- _Exercise requirements_:
Turn the items below, from the line with "The width and height of the screenshot is (1258, 952)." to the line with "Action: (x=41, y=377)", into a numbered list, leaving out any blank lines.

- _Data section_:
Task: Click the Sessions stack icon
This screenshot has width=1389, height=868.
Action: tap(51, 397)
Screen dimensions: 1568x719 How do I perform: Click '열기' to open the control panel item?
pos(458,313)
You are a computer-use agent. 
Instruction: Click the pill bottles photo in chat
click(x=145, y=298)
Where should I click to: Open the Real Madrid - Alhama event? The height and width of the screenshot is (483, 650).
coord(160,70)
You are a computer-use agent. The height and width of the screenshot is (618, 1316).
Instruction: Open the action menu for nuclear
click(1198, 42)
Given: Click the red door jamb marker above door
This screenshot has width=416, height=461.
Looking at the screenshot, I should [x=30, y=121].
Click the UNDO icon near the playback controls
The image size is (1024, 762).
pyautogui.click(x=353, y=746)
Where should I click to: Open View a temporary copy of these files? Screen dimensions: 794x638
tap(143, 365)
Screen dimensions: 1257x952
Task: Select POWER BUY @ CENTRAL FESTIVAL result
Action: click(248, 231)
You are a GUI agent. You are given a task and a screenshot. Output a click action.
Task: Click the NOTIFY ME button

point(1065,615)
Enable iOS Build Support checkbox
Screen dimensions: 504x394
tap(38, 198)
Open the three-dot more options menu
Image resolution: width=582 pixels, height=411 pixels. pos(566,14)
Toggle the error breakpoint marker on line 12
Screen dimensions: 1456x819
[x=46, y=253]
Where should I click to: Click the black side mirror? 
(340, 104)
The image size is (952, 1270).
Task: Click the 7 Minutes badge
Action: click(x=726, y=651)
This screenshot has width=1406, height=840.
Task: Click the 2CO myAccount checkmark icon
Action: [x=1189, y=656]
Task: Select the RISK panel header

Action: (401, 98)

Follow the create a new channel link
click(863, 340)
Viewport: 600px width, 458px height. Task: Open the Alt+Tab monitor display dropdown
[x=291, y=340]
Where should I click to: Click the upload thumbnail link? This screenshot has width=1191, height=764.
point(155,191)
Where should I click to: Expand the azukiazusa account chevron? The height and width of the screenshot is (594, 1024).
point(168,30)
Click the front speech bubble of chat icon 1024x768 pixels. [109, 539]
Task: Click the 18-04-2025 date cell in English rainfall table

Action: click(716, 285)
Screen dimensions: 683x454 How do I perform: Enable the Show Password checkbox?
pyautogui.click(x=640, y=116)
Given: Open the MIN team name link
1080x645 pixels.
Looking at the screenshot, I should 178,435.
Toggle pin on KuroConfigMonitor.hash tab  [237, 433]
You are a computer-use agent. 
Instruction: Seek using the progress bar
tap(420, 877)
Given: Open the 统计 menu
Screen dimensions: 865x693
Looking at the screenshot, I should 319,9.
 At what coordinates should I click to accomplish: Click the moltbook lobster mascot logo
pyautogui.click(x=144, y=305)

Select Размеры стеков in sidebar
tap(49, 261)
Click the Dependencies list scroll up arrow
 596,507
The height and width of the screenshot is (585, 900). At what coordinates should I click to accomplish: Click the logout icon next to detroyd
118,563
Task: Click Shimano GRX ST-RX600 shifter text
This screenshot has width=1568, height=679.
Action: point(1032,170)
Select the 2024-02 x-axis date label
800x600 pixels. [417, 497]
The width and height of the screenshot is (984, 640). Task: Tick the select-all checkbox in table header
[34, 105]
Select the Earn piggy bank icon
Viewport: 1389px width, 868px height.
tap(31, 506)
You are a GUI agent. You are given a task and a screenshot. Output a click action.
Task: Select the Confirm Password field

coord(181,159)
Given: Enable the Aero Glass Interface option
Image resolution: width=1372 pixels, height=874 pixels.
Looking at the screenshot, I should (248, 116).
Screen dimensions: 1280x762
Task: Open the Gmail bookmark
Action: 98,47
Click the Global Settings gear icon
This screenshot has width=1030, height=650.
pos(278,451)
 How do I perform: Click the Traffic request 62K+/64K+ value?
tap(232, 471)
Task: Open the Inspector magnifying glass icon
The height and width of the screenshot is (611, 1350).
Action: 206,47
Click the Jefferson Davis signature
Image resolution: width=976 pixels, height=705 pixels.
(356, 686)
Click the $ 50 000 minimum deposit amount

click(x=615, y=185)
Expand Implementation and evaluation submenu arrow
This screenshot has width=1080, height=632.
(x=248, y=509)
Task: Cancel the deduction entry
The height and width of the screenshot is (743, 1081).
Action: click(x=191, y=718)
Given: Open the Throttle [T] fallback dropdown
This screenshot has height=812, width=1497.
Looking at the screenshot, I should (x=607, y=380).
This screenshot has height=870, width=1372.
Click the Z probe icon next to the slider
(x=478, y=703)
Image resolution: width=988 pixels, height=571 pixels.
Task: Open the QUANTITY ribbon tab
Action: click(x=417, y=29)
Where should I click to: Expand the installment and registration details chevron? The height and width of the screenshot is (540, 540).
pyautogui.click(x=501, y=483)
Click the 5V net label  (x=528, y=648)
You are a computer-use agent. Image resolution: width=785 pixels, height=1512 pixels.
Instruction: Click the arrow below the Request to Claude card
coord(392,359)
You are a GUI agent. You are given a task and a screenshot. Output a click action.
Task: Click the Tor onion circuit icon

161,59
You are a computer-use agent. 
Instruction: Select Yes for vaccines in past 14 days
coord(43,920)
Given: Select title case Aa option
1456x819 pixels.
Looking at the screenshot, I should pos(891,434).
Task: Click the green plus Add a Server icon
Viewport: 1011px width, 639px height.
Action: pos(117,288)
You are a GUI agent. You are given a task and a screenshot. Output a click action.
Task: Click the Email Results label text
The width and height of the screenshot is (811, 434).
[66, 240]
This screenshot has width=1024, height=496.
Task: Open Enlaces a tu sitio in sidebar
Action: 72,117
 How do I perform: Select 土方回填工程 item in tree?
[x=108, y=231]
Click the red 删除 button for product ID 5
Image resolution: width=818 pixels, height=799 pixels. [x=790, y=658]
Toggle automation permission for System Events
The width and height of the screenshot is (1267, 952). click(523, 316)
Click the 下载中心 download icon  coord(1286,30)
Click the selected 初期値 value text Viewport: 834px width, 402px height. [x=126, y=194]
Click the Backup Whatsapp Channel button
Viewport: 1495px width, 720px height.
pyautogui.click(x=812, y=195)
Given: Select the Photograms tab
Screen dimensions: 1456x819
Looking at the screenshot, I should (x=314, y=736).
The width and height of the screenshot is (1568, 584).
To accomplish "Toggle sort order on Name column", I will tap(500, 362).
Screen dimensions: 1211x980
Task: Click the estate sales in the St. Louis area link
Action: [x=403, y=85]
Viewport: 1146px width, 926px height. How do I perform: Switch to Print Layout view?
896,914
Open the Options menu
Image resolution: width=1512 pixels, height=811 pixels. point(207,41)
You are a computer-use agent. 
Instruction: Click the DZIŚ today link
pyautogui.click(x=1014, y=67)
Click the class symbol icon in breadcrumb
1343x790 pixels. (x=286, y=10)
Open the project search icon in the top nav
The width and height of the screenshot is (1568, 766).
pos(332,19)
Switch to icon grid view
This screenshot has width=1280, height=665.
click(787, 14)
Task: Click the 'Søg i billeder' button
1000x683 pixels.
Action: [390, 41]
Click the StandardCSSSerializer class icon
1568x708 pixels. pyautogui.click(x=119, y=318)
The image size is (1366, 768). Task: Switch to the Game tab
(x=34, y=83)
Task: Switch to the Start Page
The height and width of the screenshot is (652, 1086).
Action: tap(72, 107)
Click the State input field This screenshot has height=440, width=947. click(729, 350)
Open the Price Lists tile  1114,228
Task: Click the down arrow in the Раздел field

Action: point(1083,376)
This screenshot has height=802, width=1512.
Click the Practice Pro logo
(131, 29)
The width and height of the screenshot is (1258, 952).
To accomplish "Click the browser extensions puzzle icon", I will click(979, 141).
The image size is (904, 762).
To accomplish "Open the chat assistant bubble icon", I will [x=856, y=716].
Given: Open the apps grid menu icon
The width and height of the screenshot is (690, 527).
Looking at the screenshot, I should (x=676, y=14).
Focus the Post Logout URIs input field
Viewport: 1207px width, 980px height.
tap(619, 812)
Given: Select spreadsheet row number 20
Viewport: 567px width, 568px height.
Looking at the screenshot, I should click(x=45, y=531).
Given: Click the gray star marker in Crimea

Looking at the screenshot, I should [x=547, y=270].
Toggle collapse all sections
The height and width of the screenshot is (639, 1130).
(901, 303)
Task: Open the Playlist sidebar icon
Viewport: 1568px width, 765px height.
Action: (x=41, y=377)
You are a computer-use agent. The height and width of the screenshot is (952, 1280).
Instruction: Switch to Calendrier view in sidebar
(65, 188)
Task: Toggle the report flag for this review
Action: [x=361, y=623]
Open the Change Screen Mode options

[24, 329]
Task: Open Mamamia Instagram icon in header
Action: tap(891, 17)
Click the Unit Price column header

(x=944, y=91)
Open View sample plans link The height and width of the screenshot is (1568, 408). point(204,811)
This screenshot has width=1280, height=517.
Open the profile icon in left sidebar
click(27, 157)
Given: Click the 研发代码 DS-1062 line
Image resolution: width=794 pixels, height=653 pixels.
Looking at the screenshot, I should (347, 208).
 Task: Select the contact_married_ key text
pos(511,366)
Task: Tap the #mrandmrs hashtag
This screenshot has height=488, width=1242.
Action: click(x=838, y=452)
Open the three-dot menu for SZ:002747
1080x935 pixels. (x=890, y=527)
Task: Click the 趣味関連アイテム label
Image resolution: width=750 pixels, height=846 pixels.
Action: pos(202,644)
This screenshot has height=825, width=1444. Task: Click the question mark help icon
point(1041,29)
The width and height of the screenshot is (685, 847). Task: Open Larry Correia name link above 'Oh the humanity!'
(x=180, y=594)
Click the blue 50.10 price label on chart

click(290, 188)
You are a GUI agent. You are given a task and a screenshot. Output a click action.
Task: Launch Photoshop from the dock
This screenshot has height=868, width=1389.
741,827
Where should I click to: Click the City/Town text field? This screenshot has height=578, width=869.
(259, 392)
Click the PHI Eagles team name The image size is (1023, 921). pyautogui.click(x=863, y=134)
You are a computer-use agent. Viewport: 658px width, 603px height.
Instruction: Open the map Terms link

- _Result of the task_:
1. The width and height of the screenshot is (1258, 952).
2. To accomplish "Click the browser extensions puzzle icon", I will click(979, 141).
3. The image size is (904, 762).
4. To accomplish "Open the chat assistant bubble icon", I will [x=856, y=716].
5. Given: Open the apps grid menu icon
6. The width and height of the screenshot is (690, 527).
7. Looking at the screenshot, I should (x=676, y=14).
8. Focus the Post Logout URIs input field
9. Viewport: 1207px width, 980px height.
10. tap(619, 812)
11. Given: Select spreadsheet row number 20
12. Viewport: 567px width, 568px height.
13. Looking at the screenshot, I should click(x=45, y=531).
14. Given: Click the gray star marker in Crimea
15. Looking at the screenshot, I should [x=547, y=270].
16. Toggle collapse all sections
17. The height and width of the screenshot is (639, 1130).
18. (901, 303)
19. Task: Open the Playlist sidebar icon
20. Viewport: 1568px width, 765px height.
21. Action: (x=41, y=377)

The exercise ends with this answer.